* START The input *
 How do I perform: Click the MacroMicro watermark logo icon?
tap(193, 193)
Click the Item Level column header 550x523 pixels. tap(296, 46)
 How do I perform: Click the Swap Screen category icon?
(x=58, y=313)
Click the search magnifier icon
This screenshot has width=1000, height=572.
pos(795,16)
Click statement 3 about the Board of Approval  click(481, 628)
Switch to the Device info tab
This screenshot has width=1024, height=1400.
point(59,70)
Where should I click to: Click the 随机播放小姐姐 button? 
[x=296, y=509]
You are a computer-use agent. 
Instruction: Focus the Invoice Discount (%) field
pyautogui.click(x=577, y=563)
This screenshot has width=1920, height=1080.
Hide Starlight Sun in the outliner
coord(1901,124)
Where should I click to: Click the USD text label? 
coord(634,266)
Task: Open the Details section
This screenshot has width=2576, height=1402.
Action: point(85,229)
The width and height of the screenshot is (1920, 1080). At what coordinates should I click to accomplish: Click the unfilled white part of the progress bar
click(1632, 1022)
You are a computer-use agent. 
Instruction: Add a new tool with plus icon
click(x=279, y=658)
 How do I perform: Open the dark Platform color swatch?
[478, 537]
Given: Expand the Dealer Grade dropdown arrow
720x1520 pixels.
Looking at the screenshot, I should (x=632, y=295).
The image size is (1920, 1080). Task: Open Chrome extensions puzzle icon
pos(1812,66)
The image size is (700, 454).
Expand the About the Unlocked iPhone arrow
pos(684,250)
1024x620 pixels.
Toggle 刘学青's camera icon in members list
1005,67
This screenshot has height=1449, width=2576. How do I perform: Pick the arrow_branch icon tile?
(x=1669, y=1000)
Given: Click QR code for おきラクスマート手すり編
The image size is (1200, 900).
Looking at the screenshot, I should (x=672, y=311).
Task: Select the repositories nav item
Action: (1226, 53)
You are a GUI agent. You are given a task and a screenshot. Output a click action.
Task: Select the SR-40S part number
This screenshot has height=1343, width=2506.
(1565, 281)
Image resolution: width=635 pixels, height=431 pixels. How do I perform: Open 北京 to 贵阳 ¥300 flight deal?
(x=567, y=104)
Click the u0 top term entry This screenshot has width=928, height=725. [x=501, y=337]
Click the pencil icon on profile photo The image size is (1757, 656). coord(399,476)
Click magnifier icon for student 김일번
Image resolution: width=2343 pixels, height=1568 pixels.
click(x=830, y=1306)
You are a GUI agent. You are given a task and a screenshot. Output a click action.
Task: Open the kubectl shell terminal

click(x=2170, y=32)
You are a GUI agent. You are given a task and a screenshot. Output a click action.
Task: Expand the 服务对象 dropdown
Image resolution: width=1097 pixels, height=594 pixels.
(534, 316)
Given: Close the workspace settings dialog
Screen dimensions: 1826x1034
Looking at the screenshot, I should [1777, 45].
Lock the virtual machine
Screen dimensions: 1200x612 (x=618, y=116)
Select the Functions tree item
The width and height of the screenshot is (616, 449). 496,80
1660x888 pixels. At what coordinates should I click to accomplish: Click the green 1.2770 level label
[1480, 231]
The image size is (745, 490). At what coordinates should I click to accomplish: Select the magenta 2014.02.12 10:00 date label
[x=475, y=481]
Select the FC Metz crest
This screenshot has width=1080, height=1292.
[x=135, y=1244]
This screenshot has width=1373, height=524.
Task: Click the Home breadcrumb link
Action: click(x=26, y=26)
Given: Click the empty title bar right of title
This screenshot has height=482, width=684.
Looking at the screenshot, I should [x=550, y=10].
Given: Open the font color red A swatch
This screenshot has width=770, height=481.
* END The input *
Present every line of the records above as a numbered list, leaving out the blank lines.

▶ _Worked solution_:
1.  How do I perform: Click the MacroMicro watermark logo icon?
2. tap(193, 193)
3. Click the Item Level column header 550x523 pixels. tap(296, 46)
4.  How do I perform: Click the Swap Screen category icon?
5. (x=58, y=313)
6. Click the search magnifier icon
7. This screenshot has width=1000, height=572.
8. pos(795,16)
9. Click statement 3 about the Board of Approval  click(481, 628)
10. Switch to the Device info tab
11. This screenshot has width=1024, height=1400.
12. point(59,70)
13. Where should I click to: Click the 随机播放小姐姐 button? 
14. [x=296, y=509]
15. You are a computer-use agent. 
16. Instruction: Focus the Invoice Discount (%) field
17. pyautogui.click(x=577, y=563)
18. This screenshot has width=1920, height=1080.
19. Hide Starlight Sun in the outliner
20. coord(1901,124)
21. Where should I click to: Click the USD text label? 
22. coord(634,266)
23. Task: Open the Details section
24. This screenshot has width=2576, height=1402.
25. Action: point(85,229)
26. The width and height of the screenshot is (1920, 1080). At what coordinates should I click to accomplish: Click the unfilled white part of the progress bar
27. click(1632, 1022)
28. You are a computer-use agent. 
29. Instruction: Add a new tool with plus icon
30. click(x=279, y=658)
31.  How do I perform: Open the dark Platform color swatch?
32. [478, 537]
33. Given: Expand the Dealer Grade dropdown arrow
34. 720x1520 pixels.
35. Looking at the screenshot, I should (x=632, y=295).
36. The image size is (1920, 1080). Task: Open Chrome extensions puzzle icon
37. pos(1812,66)
38. The image size is (700, 454).
39. Expand the About the Unlocked iPhone arrow
40. pos(684,250)
41. 1024x620 pixels.
42. Toggle 刘学青's camera icon in members list
43. 1005,67
44. This screenshot has height=1449, width=2576. How do I perform: Pick the arrow_branch icon tile?
45. (x=1669, y=1000)
46. Given: Click QR code for おきラクスマート手すり編
47. The image size is (1200, 900).
48. Looking at the screenshot, I should (x=672, y=311).
49. Task: Select the repositories nav item
50. Action: (1226, 53)
51. You are a GUI agent. You are given a task and a screenshot. Output a click action.
52. Task: Select the SR-40S part number
53. This screenshot has height=1343, width=2506.
54. (1565, 281)
55. Image resolution: width=635 pixels, height=431 pixels. How do I perform: Open 北京 to 贵阳 ¥300 flight deal?
56. (x=567, y=104)
57. Click the u0 top term entry This screenshot has width=928, height=725. [x=501, y=337]
58. Click the pencil icon on profile photo The image size is (1757, 656). coord(399,476)
59. Click magnifier icon for student 김일번
60. Image resolution: width=2343 pixels, height=1568 pixels.
61. click(x=830, y=1306)
62. You are a GUI agent. You are given a task and a screenshot. Output a click action.
63. Task: Open the kubectl shell terminal
64. click(x=2170, y=32)
65. You are a GUI agent. You are given a task and a screenshot. Output a click action.
66. Task: Expand the 服务对象 dropdown
67. Image resolution: width=1097 pixels, height=594 pixels.
68. (534, 316)
69. Given: Close the workspace settings dialog
70. Screen dimensions: 1826x1034
71. Looking at the screenshot, I should [1777, 45].
72. Lock the virtual machine
73. Screen dimensions: 1200x612 (x=618, y=116)
74. Select the Functions tree item
75. The width and height of the screenshot is (616, 449). 496,80
76. 1660x888 pixels. At what coordinates should I click to accomplish: Click the green 1.2770 level label
77. [1480, 231]
78. The image size is (745, 490). At what coordinates should I click to accomplish: Select the magenta 2014.02.12 10:00 date label
79. [x=475, y=481]
80. Select the FC Metz crest
81. This screenshot has width=1080, height=1292.
82. [x=135, y=1244]
83. This screenshot has width=1373, height=524.
84. Task: Click the Home breadcrumb link
85. Action: click(x=26, y=26)
86. Given: Click the empty title bar right of title
87. This screenshot has height=482, width=684.
88. Looking at the screenshot, I should [x=550, y=10].
89. Given: Open the font color red A swatch
90. This screenshot has width=770, height=481.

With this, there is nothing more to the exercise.